_Tarea breve 1_
Copia el fragmento seleccionado desde "Sin perjuicio de" hasta "de su decadencia." inclusive, pero reemplaza "decadencia" por "declive".
_Tarea breve 2_
Según el fragmento seleccionado, ¿qué integraban los mejores alumnos de la escuela primaria?

_Fragmento seleccionado_
════════════════
La escuela del honor
Excluyendo las opiniones extremas de que la educación se mejora denostando a Sarmiento, adoctrinando y eternizando paros docentes, según unos, o que cada uno se eduque como quiera y pueda, según otros, existe el consenso de que buena parte del destino de la Argentina se decidirá mediante una revolución en las aulas, aunque su contenido ya no reúne tantas coincidencias y exige una sintonía fina.
Sin perjuicio de los estudios indispensables y prioritarios, como las habilidades básicas y técnicas que reclama la sociedad actual, existe otro campo de índole absolutamente diversa, que tuvo su gran momento hace casi un siglo, no casualmente coincidiendo con la mejor época de la Argentina, al igual que su actual ausencia corresponde a la etapa más vulgar de su decadencia.
Me refiero a un vasto grupo de conceptos olvidados, como urbanidad, puntualidad, patriotismo, higiene, cortesía, aliño, respeto y otros que hace decenios no se incluyen en la currícula escolar –ni siquiera en las escuelas confesionales, que prometen una enseñanza más espiritual y humanista–, algunos de los cuales merecieron manuales escolares incluso hasta los años 70, actualmente excluidos de la educación formal y cada vez más ausentes de la enseñanza familiar y del comportamiento diario, pero que constituyen los fundamentos de las sociedades avanzadas.
Cuando cursé la educación primaria, hace más de medio siglo, los mejores alumnos eran elegidos para integrar el “cuadro de honor”, que se exponía en un sitio visible, cual si fuese un altar del mérito, donde los padres llevaban a sus hijos a honrar el ejemplo, como mi madre me llevó orgullosa a ver el nombre de mi hermano.
Además del mérito y del honor, existen otros muchos términos extraños a la sensibilidad actual, pero que son decisivos para construir una comunidad sana, como ética, decoro, virtud, autoestima, dignidad, sinceridad, honestidad, probidad, buena fe, deber, esmero, laboriosidad, cursus honorum, humanismo, amistad, lealtad, respeto, discreción, sensatez, escrúpulos, prudencia, tolerancia, paciencia, perseverancia, templanza, modestia, amabilidad, buen humor, civilidad, sociabilidad, pudor, autodominio, autorrespeto, rechazo a la autocompasión y a la autoindulgencia, compasión, misericordia, espiritualidad, austeridad, ahorro, responsabilidad, confiabilidad, entre otros.
════════════════
_Información registrada_
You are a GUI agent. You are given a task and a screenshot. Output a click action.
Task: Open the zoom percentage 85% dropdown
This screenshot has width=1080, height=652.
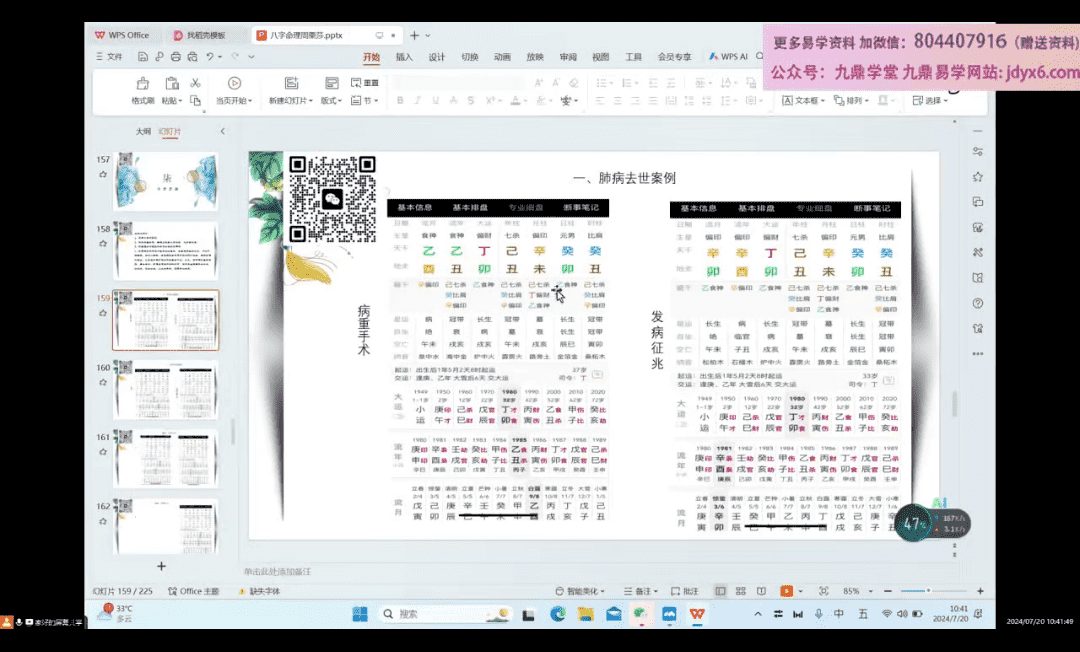coord(855,591)
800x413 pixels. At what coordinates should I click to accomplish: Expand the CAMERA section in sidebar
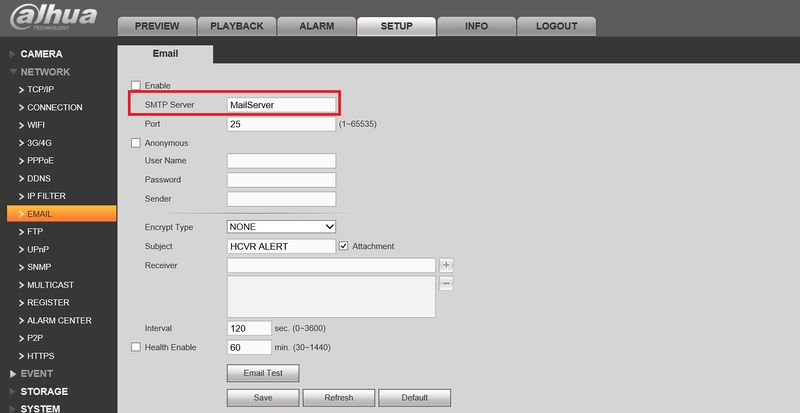(41, 54)
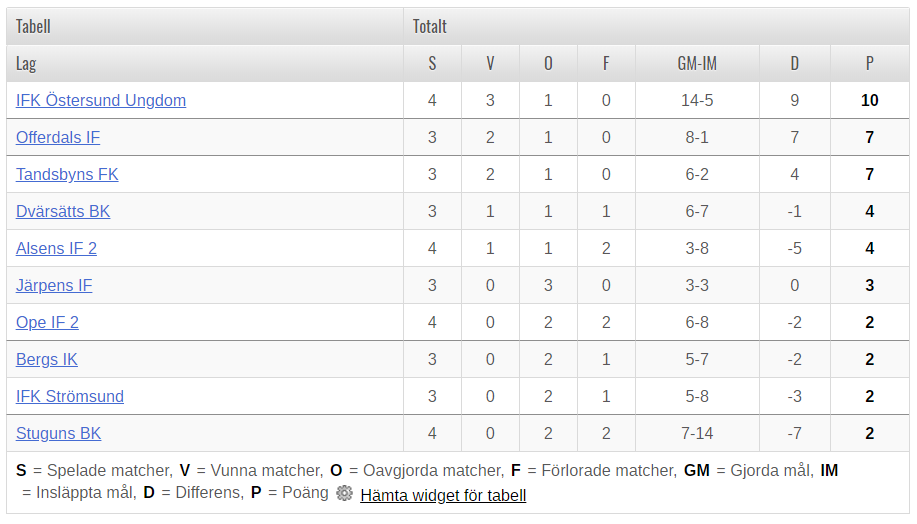Click the gear icon beside widget link
Image resolution: width=917 pixels, height=524 pixels.
point(344,494)
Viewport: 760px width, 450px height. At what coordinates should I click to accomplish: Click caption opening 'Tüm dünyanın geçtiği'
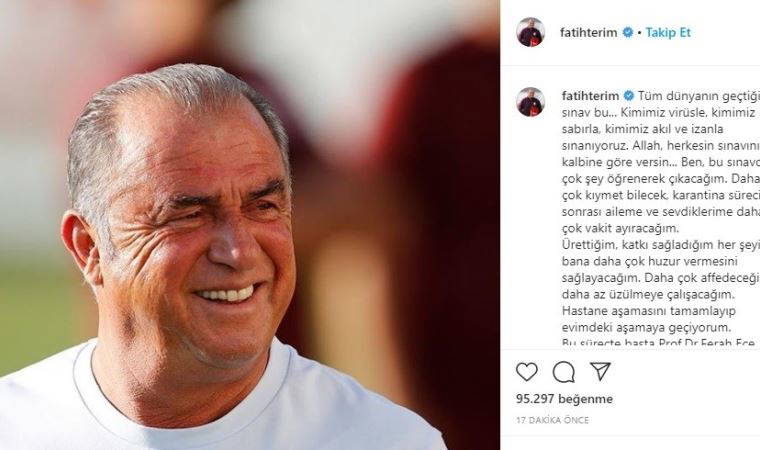[x=697, y=96]
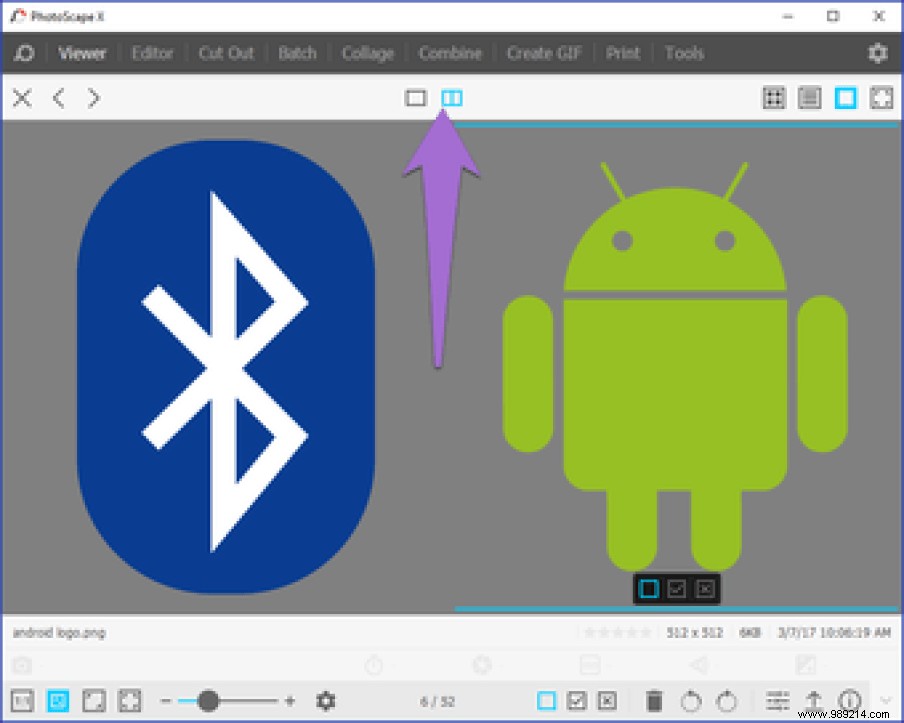Open viewer settings gear beside zoom slider
This screenshot has height=723, width=904.
pyautogui.click(x=325, y=701)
════════════════
_Respuesta esperada 1_
Sin perjuicio de los estudios indispensables y prioritarios, como las habilidades básicas y técnicas que reclama la sociedad actual, existe otro campo de índole absolutamente diversa, que tuvo su gran momento hace casi un siglo, no casualmente coincidiendo con la mejor época de la Argentina, al igual que su actual ausencia corresponde a la etapa más vulgar de su declive.

_Respuesta esperada 2_
El "cuadro de honor", que se exponía en un sitio visible.